▶ _About this task_
Transcribe nothing but the lines from the one with "Task: Select bubble 他们有二维码的 收款方是中国人" to the end of the entries, both included, keeping each exact and leaving every picture out.

Start of Data under study

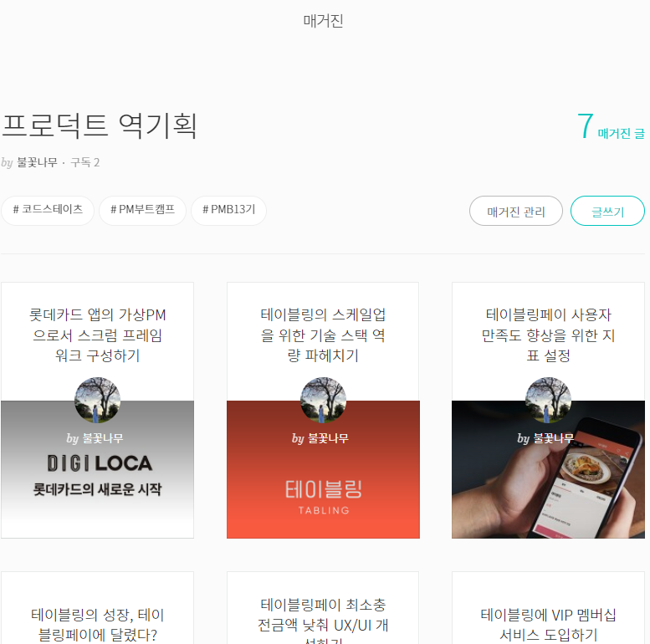Click the 7 매거진 글 counter

click(x=611, y=126)
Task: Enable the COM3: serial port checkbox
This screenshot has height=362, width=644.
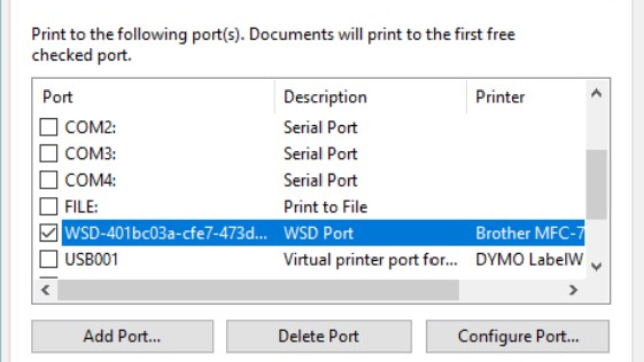Action: [48, 154]
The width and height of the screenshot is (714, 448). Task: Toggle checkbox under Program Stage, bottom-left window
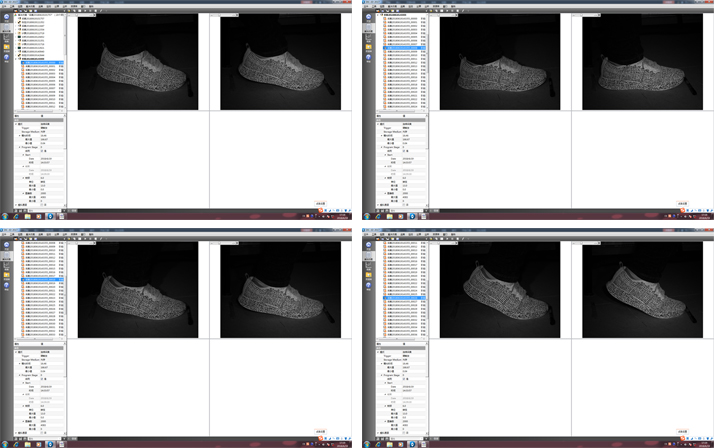coord(40,380)
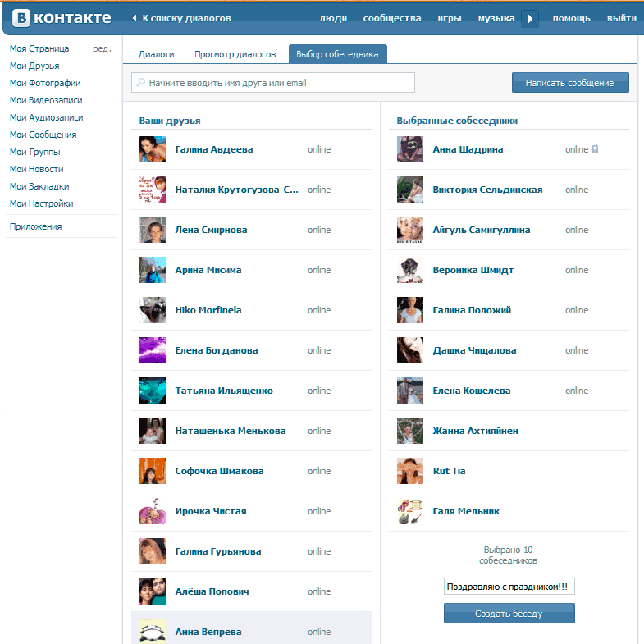Viewport: 644px width, 644px height.
Task: Open the Диалоги tab
Action: pyautogui.click(x=156, y=54)
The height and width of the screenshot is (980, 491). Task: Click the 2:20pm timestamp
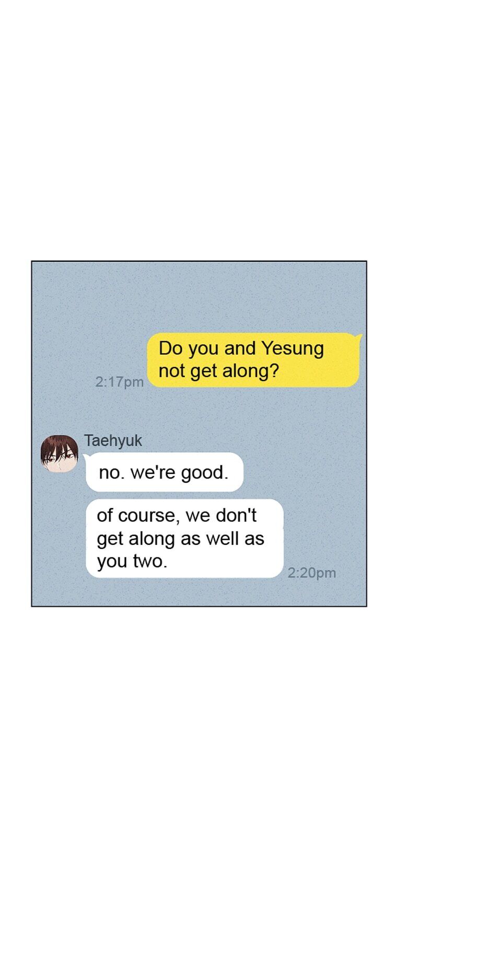pyautogui.click(x=312, y=573)
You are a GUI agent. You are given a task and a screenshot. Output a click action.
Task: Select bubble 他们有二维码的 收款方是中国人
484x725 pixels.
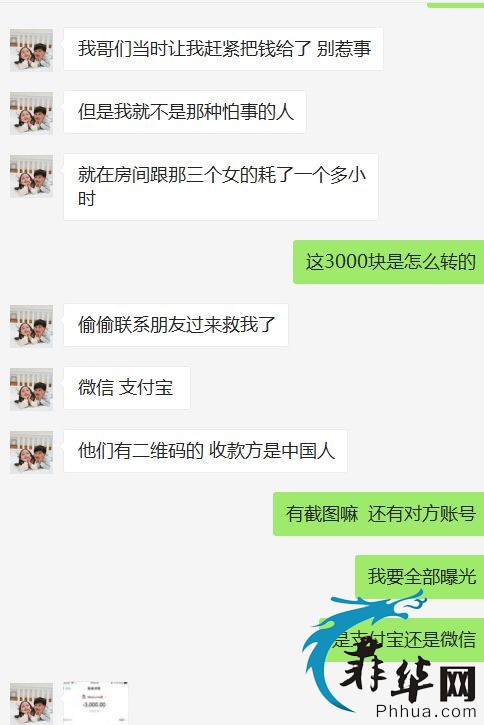click(205, 451)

End of Data under study

▶ _Task output_
Task: Select bubble 他们有二维码的 收款方是中国人
484x725 pixels.
click(205, 451)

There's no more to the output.